The scientific method does not confirm a theory for all time: it does not prove “truth”. All theories are subject to review and may be overturned. These are lessons we learned as we first developed the concept of the hypothesis test earlier in this book. Here, as we begin this section, these concepts deserve review because the tool we will develop here is the cornerstone of the scientific method and the stakes are higher. Full theories will rise or fall because of this statistical tool; regression and its applications in biostatistics.
In this chapter we will begin with correlation, the investigation of relationships among variables that may or may not be founded on a cause-and-effect model. The variables simply move in the same, or opposite, direction. That is to say, they do not move randomly. Correlation provides a measure of the degree to which this is true.

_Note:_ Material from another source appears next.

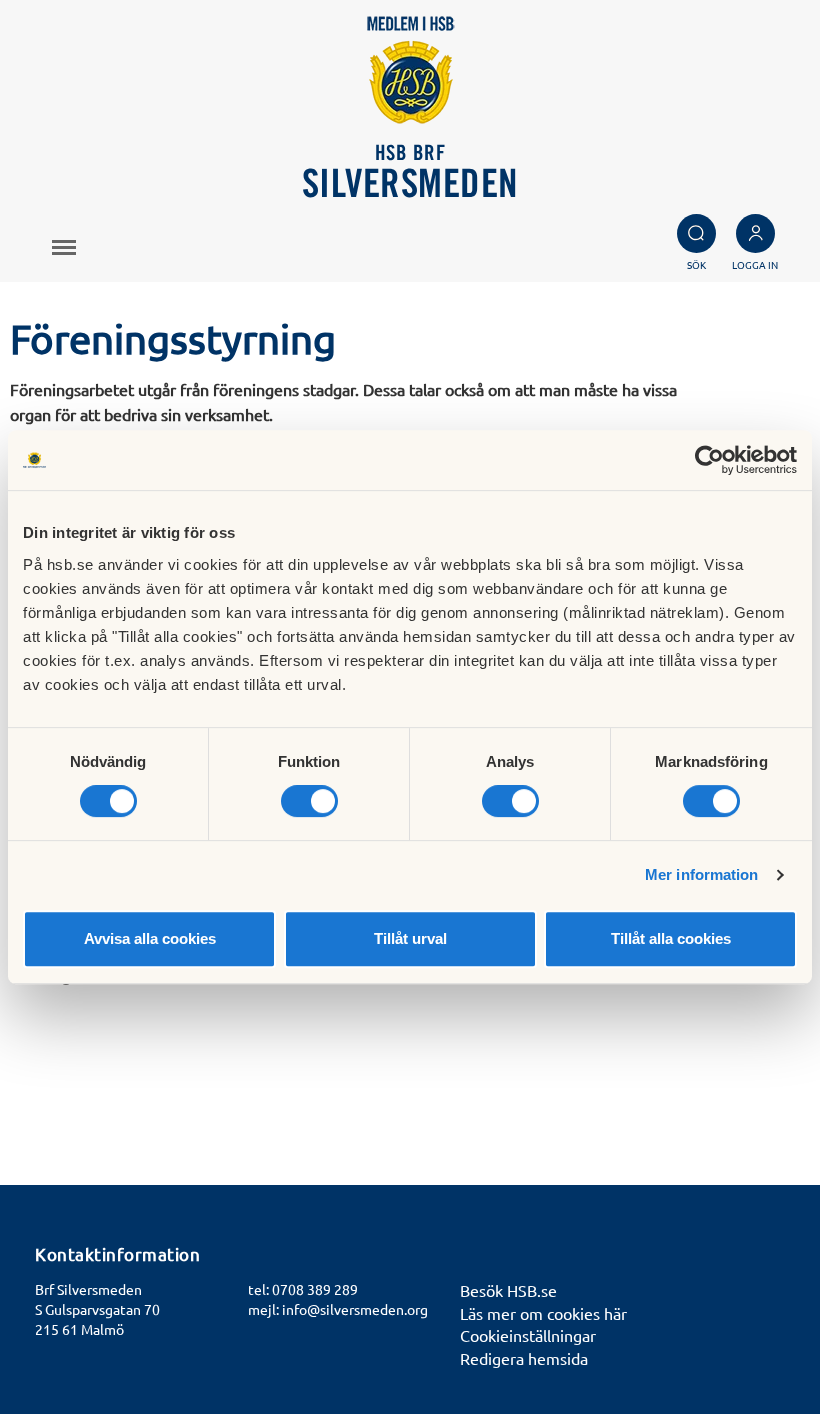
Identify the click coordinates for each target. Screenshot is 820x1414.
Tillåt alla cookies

From there we develop a tool to measure cause-and-effect relationships: regression analysis. We will be able to formulate models and tests to determine if they are statistically sound. If they are found to be so, then we can use them to make predictions: if as a matter of policy we changed the value of this variable, what would happen to this other variable? If we implemented a sugary drink tax of 50 cents per bottle, how would that affect childhood obesity rates, sales of bottled water, or the prevalence of type 2 diabetes? The ability to provide answers to these types of questions is the value of regression as both a tool to help us understand our world and to make thoughtful public health decisions.